国内不少单位采取请进来、派出去的方式,扩大对外交流,努力学习国外先进的介入神经放射学技术,培养了一批介入神经放射学专业人员,引进了先进的数字减影血管造影(DSA)设备、导管及栓塞材料。
自1983年始,我国开始了脑血管病的血管内治疗,目前已形成了分布较合理的多个治疗及培训中心:能全面开展介入神经放射治疗工作的中心有5-6个,能做颅内动脉瘤栓塞治疗的医院有30余家,已对近万名脑血管疾病患者进行了介入治疗,颈动脉海绵窦瘘、颅内动脉瘤、颈动脉狭窄等的治疗效果尤其令人满意。

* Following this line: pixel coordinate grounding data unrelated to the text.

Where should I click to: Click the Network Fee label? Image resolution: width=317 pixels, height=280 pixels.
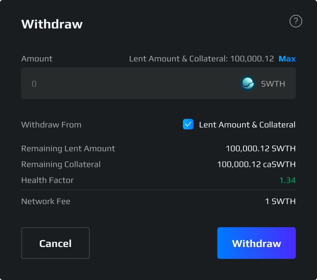point(46,202)
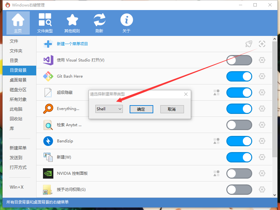The height and width of the screenshot is (210, 280).
Task: Click the scrollbar up arrow
Action: [275, 39]
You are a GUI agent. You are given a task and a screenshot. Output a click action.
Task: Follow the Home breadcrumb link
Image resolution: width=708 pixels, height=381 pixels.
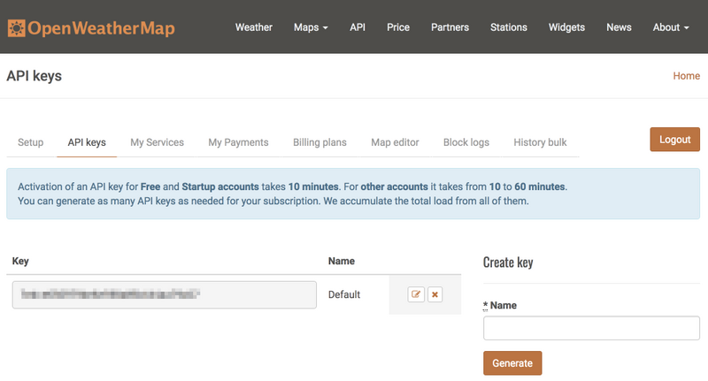[x=686, y=76]
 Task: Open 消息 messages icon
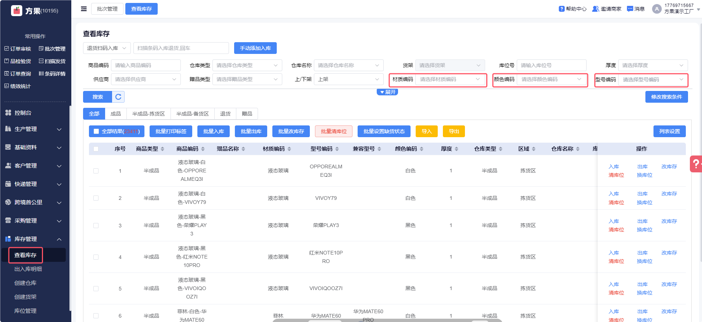630,9
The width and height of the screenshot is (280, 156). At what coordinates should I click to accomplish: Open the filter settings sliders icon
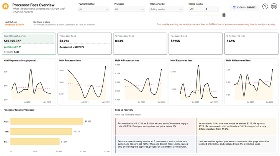coord(274,6)
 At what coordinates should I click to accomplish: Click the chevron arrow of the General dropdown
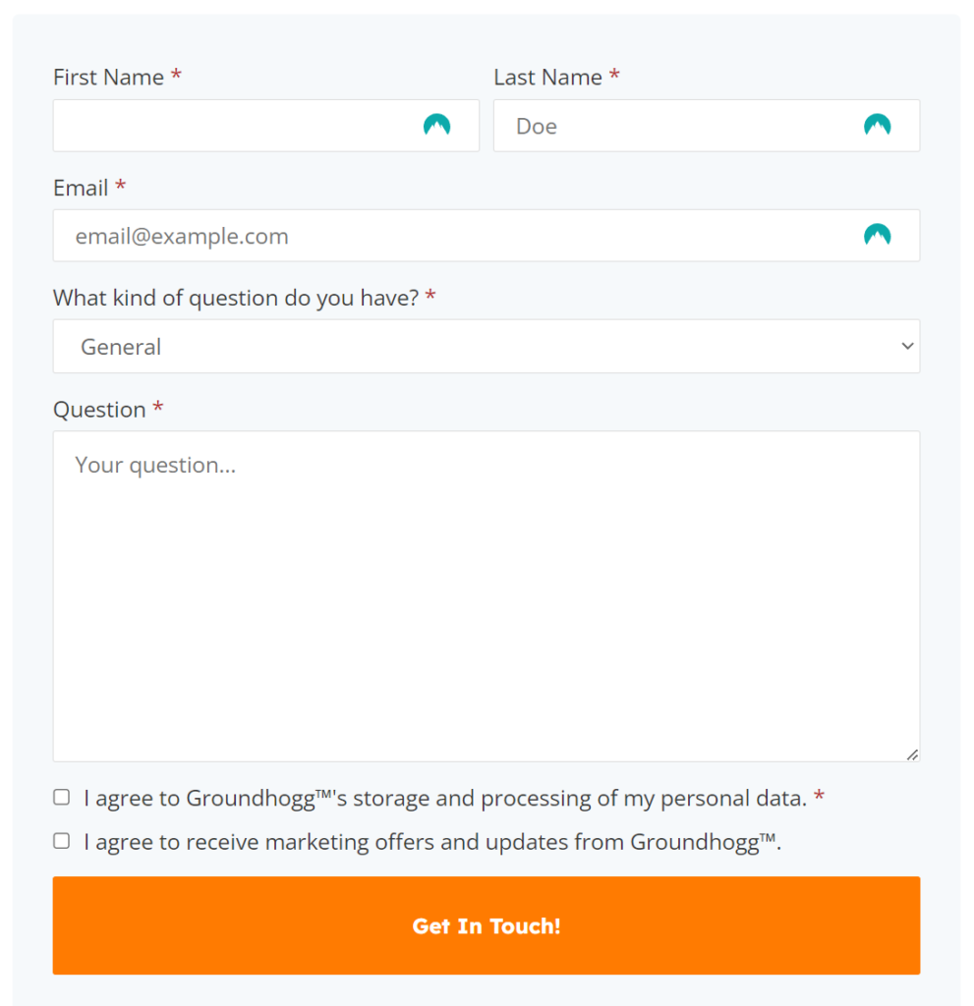906,347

先后召开了多次全国性神经外科血内管治疗专题研讨会,并成功主办了第一届亚太地区介入神经放射学大会(Asian-AustralasianFederationofInterventionalandTherapeuticNeuroradiology)。2007年我国还主办“世界介入神经放射学大会”,北京宣武医院的凌锋教授还担任了“世界介入神经放射联合会”教育委员会主席。自1996年以来,各种类型的继续教育介入神经放射学学习班已举办多期,学员达千余人次。

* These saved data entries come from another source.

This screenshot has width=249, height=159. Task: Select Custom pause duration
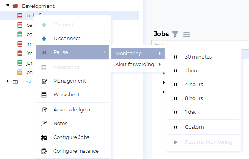coord(194,127)
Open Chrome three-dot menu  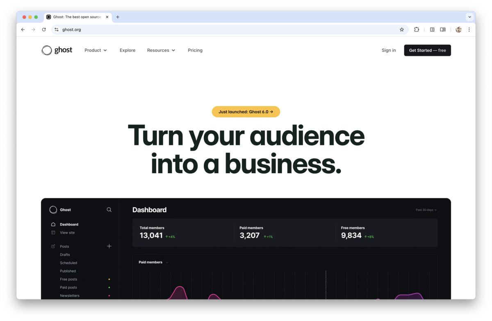tap(469, 29)
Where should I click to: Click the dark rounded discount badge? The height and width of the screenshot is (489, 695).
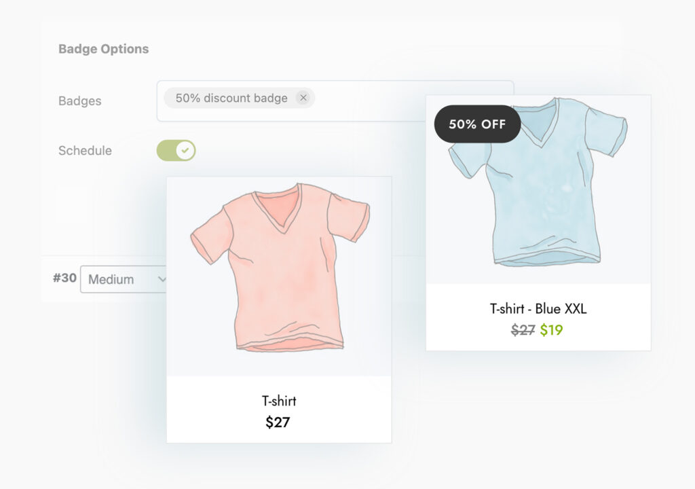pyautogui.click(x=477, y=124)
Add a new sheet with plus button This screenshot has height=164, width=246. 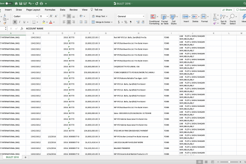tap(25, 157)
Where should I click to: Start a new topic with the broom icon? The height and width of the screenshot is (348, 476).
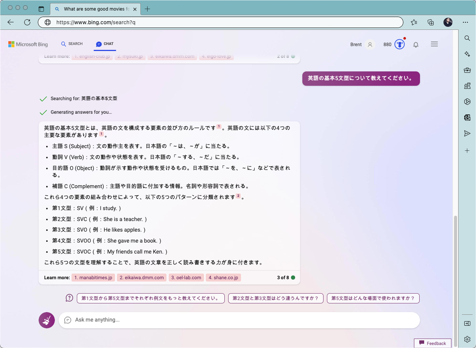coord(46,320)
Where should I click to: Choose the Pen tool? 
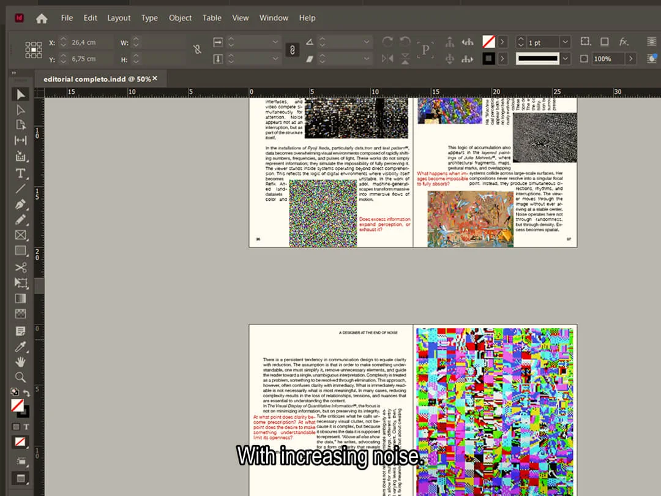pyautogui.click(x=20, y=205)
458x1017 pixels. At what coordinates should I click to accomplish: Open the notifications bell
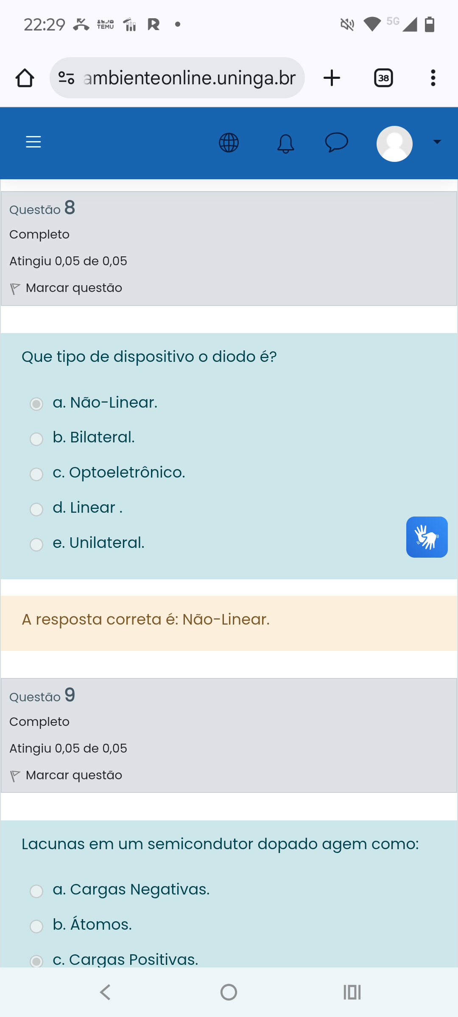[285, 144]
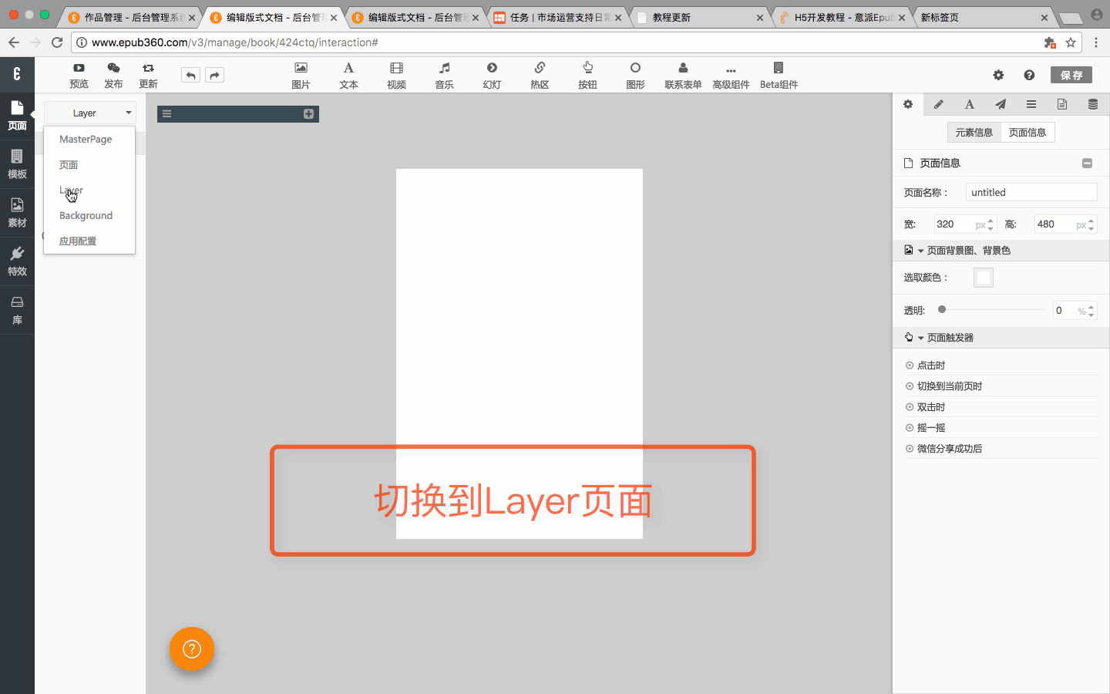Switch to the 元素信息 tab
The width and height of the screenshot is (1110, 694).
(x=974, y=133)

以上说明作为微侵袭神经外科的重要治疗手段之一,介入神经放射治疗在我国已被广泛应用,并取得良好的效果。更为可喜的是,国内在脑血管病发病机理研究、动物模型及国产导管和新型栓塞材料的研制工作都已起步,并取得了初步成果。
近年来在总结诊治经验的基础上,在国内外期刊上发表了大量有关脑血管病血管内治疗的论文,出版了《介入神经放射学》(凌锋主编)等一批专著。总之,介入神经放射学提高了脑血管病诊断治疗及临床研究的水平,从而推动了整个介入放射学及神经科学的发展。

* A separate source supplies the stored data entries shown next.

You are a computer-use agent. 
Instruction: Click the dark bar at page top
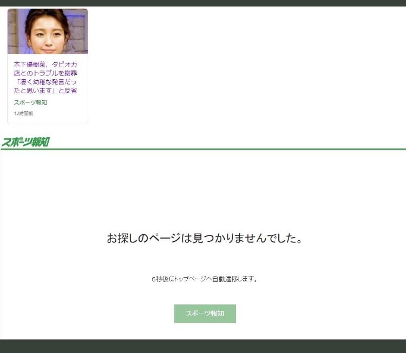point(203,3)
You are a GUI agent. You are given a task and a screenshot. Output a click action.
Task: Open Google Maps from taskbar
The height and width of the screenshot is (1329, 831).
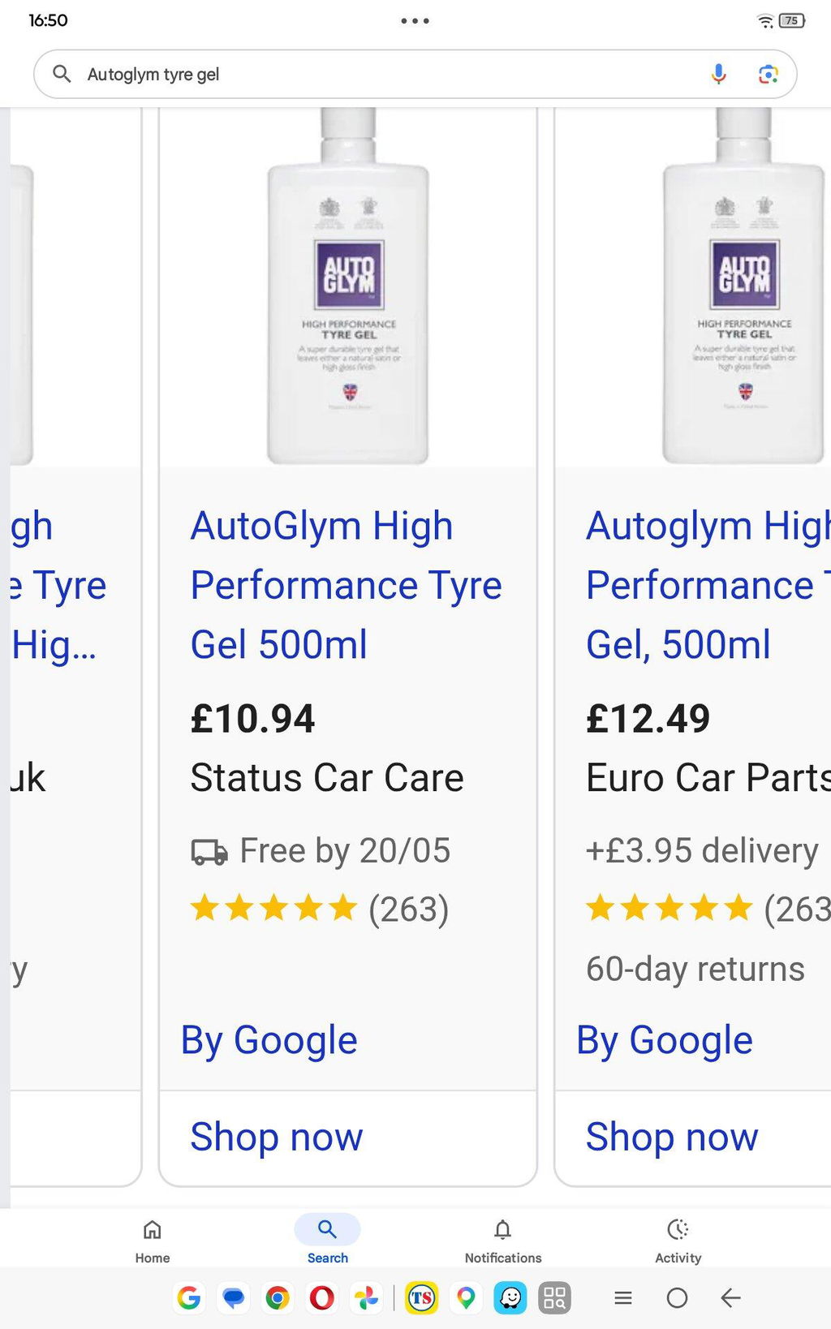click(x=466, y=1298)
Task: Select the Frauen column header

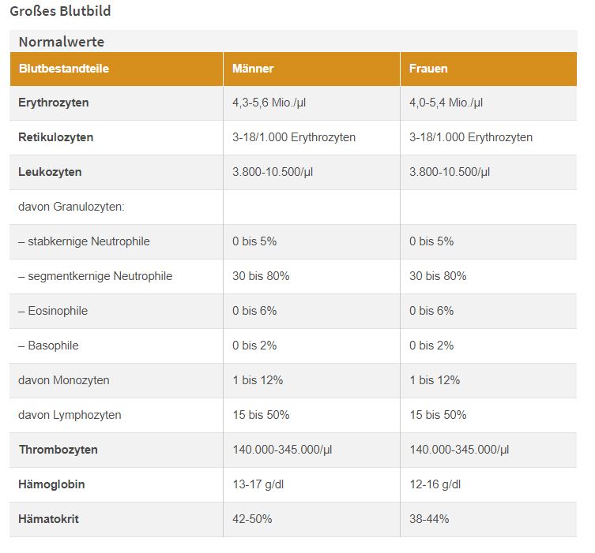Action: click(428, 69)
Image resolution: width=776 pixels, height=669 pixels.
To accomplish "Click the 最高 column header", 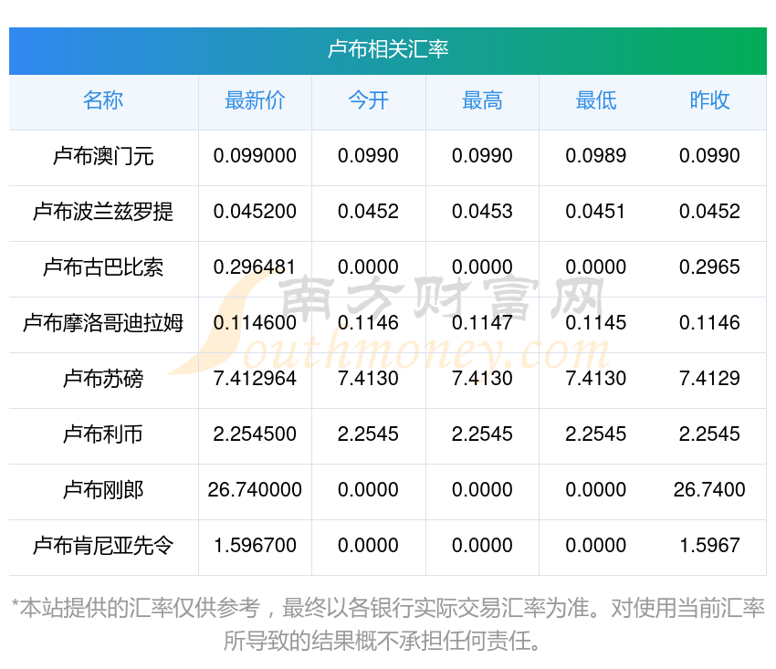I will click(482, 100).
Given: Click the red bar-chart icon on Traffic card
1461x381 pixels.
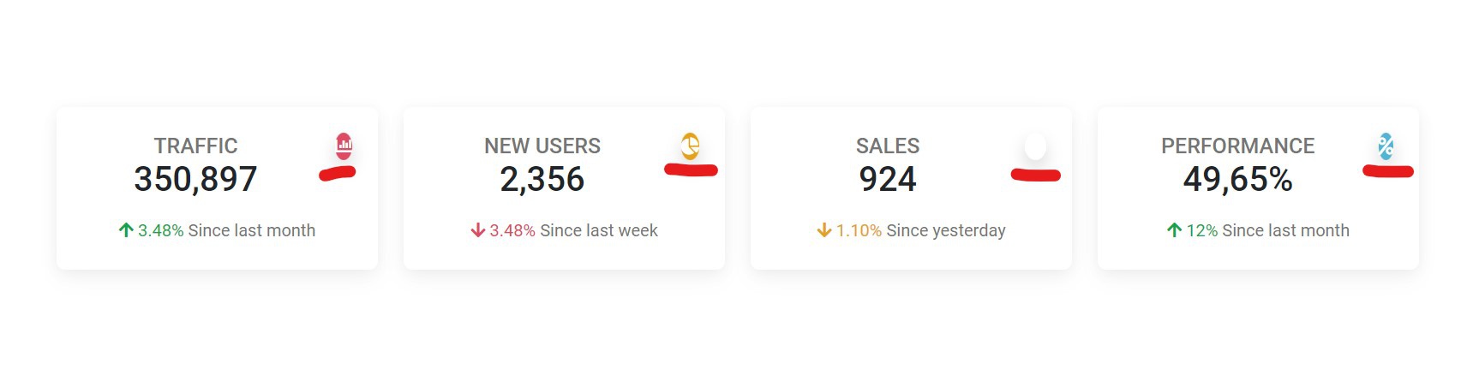Looking at the screenshot, I should tap(344, 146).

当然我们也应清醒地看到,介入神经放射学在我国仍然存在一些问题。同我国介入医学存在的主要问题一样,神经介入医学在我国毕竟是一门年轻的学科,有许多问题亟待解决。
1、神经介入放射诊疗机构的准入审批、介入医师的资格及执业认定尚未形成制度化。“科学是组织化了的知识”,我们应该在总结国内外经验教训的基础上,进一步制定一整套符合我国国情的专科技术准入及专业人员培训标准,建立一套高标准、高效率的组织体系,才能有利于介入神经放射学的进一步健康发展。
2、从事神经介入医学的医师在理论知识、技术水平、实践经验上参差不齐。许多医师缺乏系统的素质教育和科研能力等方面的训练;神经介入诊治工作缺乏统一的规则和操作标准。许多单位在介入诊治的适应证、禁忌证、操作程序、疗效判定、并发症的防治、远期随访乃至科研设计等方面带有一定的盲目性,较为混乱。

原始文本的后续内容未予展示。